[Math] Is every Riemann integrable function a uniform limit of step functions

Question

Is there a way to prove that every Riemann integrable function is a uniform limit of step functions? If not, does there exist a function that contradicts this?

Answer 1

The above suggested counterexample doesn't actually work, since that choice of $f(x)$ is itself a step function, namely the indicator function of $[1,1]$. Thus, the trivial sequence of functions $f_n(x)=f(x)$ is a sequence of step functions uniformely convergent to $f(x)$ and they are all indeed Riemann integrable.

Instead, a valid counterexample could be $\space f(x):[0,1] \rightarrow \mathbb{R}$ given by $f(x)=1$ if $x=\frac{1}{2^n}$ and $f(x)=0$ otherwise. This function is Riemann integrable and has integral equal to zero; nonetheless, there is no sequence of step functions which converges to it uniformly.

To prove that $f(x)$ is Riemann integrable just take the constant step function $\phi_{-}(x)=0$ as a minorant and e.g. the sequence of functions $\phi_{{n}_{+}}(x)=1 $ for $ x<\frac{1}{n}$ and $\phi_{{n}_{+}}(x)=f(x)$ otherwise as majorants, the integral of which tends to zero.

To prove that there is no sequence of step functions uniformly converging to it, note that any step function $\phi_n$ must be constant in some interval $(0, \delta_n)$ with $\delta_n>0$, so $\space \phi_n(x)=k_n$ for $x \in (0, \delta_n)$. $\space$ For any $\delta_n$ there is $N$ such that $a_n=\frac{1}{2^N} $ and $b_n=\frac{3}{2^{N+2}}\in (0, \delta_n)$ and $f(a_n)=1$,$ \space f(b_n)=0$.

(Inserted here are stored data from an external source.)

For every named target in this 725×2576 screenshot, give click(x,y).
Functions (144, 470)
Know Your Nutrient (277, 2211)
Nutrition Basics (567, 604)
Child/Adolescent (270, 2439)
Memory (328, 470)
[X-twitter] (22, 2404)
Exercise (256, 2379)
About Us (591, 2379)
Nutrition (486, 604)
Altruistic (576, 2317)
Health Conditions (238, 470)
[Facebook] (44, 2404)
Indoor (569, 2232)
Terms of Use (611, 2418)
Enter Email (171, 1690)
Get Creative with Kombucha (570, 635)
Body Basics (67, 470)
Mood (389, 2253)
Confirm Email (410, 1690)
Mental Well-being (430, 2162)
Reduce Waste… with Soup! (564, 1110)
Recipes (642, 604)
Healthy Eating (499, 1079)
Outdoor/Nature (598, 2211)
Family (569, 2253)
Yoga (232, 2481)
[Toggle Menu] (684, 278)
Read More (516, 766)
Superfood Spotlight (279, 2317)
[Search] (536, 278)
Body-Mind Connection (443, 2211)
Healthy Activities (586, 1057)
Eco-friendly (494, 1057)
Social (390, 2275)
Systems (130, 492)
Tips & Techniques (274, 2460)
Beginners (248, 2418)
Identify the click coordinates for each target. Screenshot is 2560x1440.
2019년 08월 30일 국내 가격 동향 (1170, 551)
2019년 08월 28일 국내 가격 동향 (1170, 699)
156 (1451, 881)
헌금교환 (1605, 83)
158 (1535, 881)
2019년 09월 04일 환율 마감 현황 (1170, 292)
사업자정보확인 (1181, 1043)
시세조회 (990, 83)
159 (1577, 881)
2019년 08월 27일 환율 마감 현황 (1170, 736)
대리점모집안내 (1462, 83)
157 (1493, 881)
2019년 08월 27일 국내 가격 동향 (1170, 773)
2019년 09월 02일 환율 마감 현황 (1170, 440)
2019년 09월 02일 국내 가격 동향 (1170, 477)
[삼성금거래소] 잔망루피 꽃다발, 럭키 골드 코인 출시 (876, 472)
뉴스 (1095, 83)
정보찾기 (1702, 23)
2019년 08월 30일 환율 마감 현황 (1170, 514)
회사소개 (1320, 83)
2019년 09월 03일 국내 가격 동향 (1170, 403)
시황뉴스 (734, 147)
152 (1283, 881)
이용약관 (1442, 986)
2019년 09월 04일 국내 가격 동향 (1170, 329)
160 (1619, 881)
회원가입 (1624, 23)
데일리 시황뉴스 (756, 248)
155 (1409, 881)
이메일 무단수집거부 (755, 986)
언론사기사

By observing that either $|k_n-f(a_n)|=|k_n-1| \geqslant \frac{1}{2}$ or $|k_n-f(b_n)|=|k_n| \geqslant \frac{1}{2}$ obtains, we deduce that $sup_{x\in [0,1]}|\phi_n(x)-f(x)| \geqslant sup_{x\in (0, \delta_n)}|\phi_n(x)-f(x)| \geqslant \frac{1}{2} \neq 0$.

Therefore, no sequence of step functions can converge uniformly to $f$ on $[0,1]$ given that for any step function $\space sup_{x\in [0,1]}|\phi_n(x)-f(x)| \geqslant \frac{1}{2}$.